Abstract

Introduction of the zta gene of Epstein-Barr virus into latently infected B cells leads to induction of the entire lytic cycle program of the virus. The Zta gene product is a sequence-specific DNA-binding protein of 35 kilodaltons that behaves as a specific transcriptional transactivator in transient cotransfection assays. All known Zta-responsive target promoters contain one or more members of a family of consensus-binding sites known as ZREs. On the basis of the presence of limited amino acid similarity within a basic carboxy-terminal domain, Zta has been proposed to be a highly divergent member of the c-Jun/c-Fos/GCN4 family of AP-1-binding proteins. We show here that in vitro-translated Zta and the Jun:Fos proteins have overlapping but distinct target DNA-binding specificies; both recognize canonical AP-1 sites, but only Zta recognizes ZRE sites and only Jun:Fos recognizes CRE sites.
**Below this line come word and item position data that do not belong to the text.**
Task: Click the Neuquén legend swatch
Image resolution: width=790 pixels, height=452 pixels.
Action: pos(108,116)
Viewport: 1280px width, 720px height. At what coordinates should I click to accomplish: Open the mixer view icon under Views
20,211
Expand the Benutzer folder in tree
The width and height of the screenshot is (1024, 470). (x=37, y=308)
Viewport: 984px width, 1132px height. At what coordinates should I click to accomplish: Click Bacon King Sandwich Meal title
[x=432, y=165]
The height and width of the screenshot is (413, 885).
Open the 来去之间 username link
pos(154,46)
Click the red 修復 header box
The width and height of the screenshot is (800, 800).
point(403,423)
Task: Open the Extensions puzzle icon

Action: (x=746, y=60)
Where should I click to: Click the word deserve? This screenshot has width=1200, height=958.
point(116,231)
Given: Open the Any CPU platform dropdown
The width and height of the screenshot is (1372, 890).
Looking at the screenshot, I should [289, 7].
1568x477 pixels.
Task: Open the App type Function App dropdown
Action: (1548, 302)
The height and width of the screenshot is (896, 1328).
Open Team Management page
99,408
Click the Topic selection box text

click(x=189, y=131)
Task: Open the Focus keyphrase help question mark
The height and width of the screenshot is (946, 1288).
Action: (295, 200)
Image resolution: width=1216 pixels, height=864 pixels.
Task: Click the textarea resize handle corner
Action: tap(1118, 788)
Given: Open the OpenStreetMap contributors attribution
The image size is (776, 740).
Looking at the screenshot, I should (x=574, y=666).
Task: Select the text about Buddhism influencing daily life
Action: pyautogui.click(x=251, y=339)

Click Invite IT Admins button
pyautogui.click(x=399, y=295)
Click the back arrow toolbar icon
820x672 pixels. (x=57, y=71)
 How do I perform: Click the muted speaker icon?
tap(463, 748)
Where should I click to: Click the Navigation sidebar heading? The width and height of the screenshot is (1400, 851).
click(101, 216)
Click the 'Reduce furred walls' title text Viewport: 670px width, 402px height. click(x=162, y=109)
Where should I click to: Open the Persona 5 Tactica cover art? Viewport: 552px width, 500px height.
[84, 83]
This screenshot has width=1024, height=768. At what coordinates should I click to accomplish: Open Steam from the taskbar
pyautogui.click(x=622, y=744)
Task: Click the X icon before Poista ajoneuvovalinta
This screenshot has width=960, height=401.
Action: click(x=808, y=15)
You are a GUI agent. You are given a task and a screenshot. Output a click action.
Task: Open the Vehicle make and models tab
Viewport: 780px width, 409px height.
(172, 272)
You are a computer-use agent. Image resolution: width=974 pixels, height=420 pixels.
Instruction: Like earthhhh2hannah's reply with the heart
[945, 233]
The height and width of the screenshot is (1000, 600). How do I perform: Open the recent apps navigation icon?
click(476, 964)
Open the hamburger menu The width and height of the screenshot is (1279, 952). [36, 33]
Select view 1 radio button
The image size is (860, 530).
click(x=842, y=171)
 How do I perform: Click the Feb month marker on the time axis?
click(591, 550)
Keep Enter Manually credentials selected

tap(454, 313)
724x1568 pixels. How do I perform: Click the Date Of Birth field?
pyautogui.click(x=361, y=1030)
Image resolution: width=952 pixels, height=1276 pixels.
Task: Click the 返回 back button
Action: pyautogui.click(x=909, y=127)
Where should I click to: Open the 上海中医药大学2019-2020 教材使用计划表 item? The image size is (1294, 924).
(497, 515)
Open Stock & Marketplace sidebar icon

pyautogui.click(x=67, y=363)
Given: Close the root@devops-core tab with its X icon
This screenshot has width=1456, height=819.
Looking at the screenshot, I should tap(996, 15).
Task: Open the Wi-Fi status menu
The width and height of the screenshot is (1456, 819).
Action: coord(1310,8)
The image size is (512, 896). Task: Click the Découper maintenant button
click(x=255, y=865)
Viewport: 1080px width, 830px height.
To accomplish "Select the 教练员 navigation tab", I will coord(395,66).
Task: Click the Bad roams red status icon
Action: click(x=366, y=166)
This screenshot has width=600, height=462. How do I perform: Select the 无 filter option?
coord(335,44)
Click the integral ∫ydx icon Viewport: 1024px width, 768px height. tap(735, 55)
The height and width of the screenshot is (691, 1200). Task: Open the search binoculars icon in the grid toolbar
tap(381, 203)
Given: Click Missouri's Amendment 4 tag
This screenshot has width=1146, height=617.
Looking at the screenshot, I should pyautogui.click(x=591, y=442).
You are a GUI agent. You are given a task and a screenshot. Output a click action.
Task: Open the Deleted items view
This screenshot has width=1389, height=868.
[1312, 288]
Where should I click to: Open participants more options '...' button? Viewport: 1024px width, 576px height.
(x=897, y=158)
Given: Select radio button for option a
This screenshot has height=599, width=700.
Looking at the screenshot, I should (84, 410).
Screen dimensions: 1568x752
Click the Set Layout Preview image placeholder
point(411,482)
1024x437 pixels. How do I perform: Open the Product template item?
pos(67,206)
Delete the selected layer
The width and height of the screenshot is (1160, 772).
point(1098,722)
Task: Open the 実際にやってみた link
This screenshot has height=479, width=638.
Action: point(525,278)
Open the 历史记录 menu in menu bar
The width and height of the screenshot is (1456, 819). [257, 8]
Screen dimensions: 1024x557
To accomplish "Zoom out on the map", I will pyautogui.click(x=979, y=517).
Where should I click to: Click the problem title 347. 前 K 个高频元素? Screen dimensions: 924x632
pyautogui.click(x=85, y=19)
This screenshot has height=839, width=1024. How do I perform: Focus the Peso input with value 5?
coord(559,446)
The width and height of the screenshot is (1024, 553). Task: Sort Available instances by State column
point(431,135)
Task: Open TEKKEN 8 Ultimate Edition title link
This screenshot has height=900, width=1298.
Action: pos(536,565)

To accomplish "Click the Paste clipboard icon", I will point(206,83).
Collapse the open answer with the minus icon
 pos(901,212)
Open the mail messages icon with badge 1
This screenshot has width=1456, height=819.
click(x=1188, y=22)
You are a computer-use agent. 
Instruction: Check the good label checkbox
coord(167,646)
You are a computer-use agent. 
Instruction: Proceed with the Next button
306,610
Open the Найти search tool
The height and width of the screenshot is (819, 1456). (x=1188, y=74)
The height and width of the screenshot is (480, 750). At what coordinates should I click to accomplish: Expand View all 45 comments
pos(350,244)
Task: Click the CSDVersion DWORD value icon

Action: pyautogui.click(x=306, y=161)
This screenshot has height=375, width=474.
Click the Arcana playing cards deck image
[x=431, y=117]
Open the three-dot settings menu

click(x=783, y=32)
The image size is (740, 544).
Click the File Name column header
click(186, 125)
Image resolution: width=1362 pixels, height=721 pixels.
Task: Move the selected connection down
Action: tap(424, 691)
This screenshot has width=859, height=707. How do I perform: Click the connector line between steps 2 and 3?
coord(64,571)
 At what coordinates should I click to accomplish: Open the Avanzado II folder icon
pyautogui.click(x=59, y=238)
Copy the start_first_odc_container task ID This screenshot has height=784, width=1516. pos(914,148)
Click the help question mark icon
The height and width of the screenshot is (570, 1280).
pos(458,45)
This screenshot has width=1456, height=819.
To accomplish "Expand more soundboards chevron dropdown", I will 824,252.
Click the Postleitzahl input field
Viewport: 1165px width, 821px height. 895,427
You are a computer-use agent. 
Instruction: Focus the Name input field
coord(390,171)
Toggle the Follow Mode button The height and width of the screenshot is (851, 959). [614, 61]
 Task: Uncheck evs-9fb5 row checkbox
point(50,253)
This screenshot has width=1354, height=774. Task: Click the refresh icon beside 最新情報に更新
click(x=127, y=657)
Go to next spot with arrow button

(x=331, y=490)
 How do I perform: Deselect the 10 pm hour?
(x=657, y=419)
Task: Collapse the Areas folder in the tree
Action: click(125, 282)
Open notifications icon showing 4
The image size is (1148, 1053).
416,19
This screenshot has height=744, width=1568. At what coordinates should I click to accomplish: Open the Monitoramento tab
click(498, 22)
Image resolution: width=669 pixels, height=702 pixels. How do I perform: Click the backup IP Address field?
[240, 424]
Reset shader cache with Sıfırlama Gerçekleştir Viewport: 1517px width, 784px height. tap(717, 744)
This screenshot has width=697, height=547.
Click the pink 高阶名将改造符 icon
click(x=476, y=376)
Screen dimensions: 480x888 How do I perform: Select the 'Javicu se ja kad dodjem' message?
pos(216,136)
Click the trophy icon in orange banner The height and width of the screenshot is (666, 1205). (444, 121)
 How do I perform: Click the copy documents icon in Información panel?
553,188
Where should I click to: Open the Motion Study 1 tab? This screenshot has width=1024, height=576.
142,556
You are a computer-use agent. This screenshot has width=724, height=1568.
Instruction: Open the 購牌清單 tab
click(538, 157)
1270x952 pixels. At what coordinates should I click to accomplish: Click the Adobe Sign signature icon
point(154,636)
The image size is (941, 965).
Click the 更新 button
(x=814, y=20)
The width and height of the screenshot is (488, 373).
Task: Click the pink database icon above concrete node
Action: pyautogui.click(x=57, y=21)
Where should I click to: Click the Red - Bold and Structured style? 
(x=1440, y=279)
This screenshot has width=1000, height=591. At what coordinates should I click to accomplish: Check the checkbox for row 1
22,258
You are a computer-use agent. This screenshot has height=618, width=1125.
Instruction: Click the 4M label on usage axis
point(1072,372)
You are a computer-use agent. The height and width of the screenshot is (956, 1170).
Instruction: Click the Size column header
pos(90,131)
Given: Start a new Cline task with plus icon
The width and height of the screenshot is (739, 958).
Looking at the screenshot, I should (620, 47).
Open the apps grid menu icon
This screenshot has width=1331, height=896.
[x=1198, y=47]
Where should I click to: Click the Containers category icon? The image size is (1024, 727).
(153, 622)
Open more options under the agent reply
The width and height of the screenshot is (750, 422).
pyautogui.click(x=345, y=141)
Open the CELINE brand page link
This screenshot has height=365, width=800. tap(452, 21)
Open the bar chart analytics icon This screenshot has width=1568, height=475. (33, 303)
The relative binding affinity of Zta for oligonucleotides containing the 7-base-pair c-Fos AP-1 site TGAGTCA was twofold greater than that for the ZRE core motifs TGAGCAA, TG TGCAA, and TGAGTAA, but 10-fold greater than that for TGTGTCA, as measured by gel mobility retardation and competition DNA-binding assays. Cross-linking and cotranslational heterodimerization assays showed that like GCN4, Zta forms a stable homodimer in both its DNA-bound and unbound forms. Furthermore, we show that a potential coiled-coil helical domain adjacent to the basic domain of Zta can substitute for the leucine zipper of c-Fos to produce a DNA-binding protein that has a very stringent target DNA specificity and can only recognize symmetric 9-base-pair AP-1 sites (ATGAGTCAT). Therefore, despite the absence of the repeated heptad leucine zipper motifs, the Zta protein retains the characteristic features of a juxtaposed basic region and an exactly aligned coiled-coil alpha-helical dimerization domain of the bZIP class of transcriptional regulatory factors.